Me quedo callado, absorbiendo su teoría y apartando la de Henri. Ella se da cuenta de que me cuesta asimilar sus palabras.
—Lo que estoy diciendo es que, cuando los lóricos nos enamoramos, muchas veces es para toda la vida. Está claro que ese fue el caso de Henri. Pero no siempre tiene que ser así.
Y, tras decir esta última frase, Seis da un paso hacia mí y yo hacia ella. El beso que nos perdimos al terminar nuestro paseo en Florida nos une ahora con una pasión que pensé que tenía reservada única y exclusivamente para Sarah. No quiero que este beso termine nunca, pero Sam pone en marcha el motor y nos separamos.
—A Sam también le gustas, ¿sabes? —le digo.
—Y a mí me gusta él.
Inclino la cabeza, desconcertado.
—Pero si acabas de decir que te gusto yo.
Ella me da un empujoncito en el hombro, diciendo:
—A ti te gustamos Sarah y yo. Y a mí me gustáis Sam y tú. Acéptalo.
Se vuelve invisible, pero puedo notar que sigue delante de mí.
—Por favor, ve con cuidado por ahí, Seis. Preferiría que pudiéramos seguir todos juntos.
—Yo también, John —dice su voz, que parece salir de la nada—. Pero quienquiera que esté en España necesita ayuda. ¿Lo entiendes?

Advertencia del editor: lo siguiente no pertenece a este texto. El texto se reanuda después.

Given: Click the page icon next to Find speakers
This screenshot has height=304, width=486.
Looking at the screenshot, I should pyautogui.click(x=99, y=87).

Aunque sé que ya se ha ido para entonces, contesto:
—Sí.
Intento moverme, pero estoy paralizada. Un destello de luz en la mano de Adelina capta mi atención, y me doy cuenta de que lo que ha sacado de debajo de la ropa es un cuchillo de cocina. Ella se lanza hacia el mogadoriano, y yo empiezo a correr a lo largo de un banco en dirección opuesta. Con una precisión que no le conocía, Adelina se tira al suelo cuando su atacante da un salto y dirige la espada hacia su garganta. Falla completamente el blanco, y ella se levanta y acto seguido le clava la hoja del cuchillo en el muslo derecho. La sangre que empieza a brotarle no frena al mogadoriano, que se da la vuelta y descarga de nuevo la espada sobre ella. Adelina rueda hacia delante y, llena de admiración, la veo atravesar el otro muslo del mogadoriano y aprovechar el impulso para ponerse en pie. ¿Cómo voy a dejarla luchar sola?
Dejo de correr y aprieto los puños, pero antes de que pueda hacer nada, la mano izquierda del mogadoriano ha apresado el cuello de Adelina para levantarla del suelo. Entonces, su mano derecha le atraviesa el corazón con la espada.
—¡No! —grito, saltando encima del banco y corriendo hacia ellos.
Los ojos de Adelina se cierran y, con su último aliento, ella levanta el brazo y traza un arco en el aire con la hoja del cuchillo, que cae al suelo con un ruido metálico. Durante un segundo creo que ha fallado el blanco, pero me equivoco. El corte ha sido tan limpio que pasan dos segundos completos antes de que empiece a brotar la sangre oscura. El mogadoriano suelta a Adelina y cae de rodillas, agarrándose la garganta con ambas manos para detener la hemorragia, pero la sangre se le escapa entre los dedos. Yo me acerco a él e inspiro profundamente. Levanto la mano y hago que el cuchillo de Adelina se separe del suelo. Lo dejo flotar en el aire un instante y, cuando el mogadoriano fija su mirada en él con los ojos abiertos de par en par, se lo hundo en el pecho. Él se desintegra ante mis ojos, y su cuerpo se convierte en un montón de cenizas que se derrama por el suelo.
Me arrodillo y tomo el cuerpo sin vida de Adelina entre mis brazos, sujetándole la cabeza y acercándola hacia mí. Cuando nuestras mejillas se tocan, rompo a llorar. Se ha ido, y, a pesar de mi recién descubierto legado, sé que no puedo hacer nada por devolverle la vida. Necesito ayuda.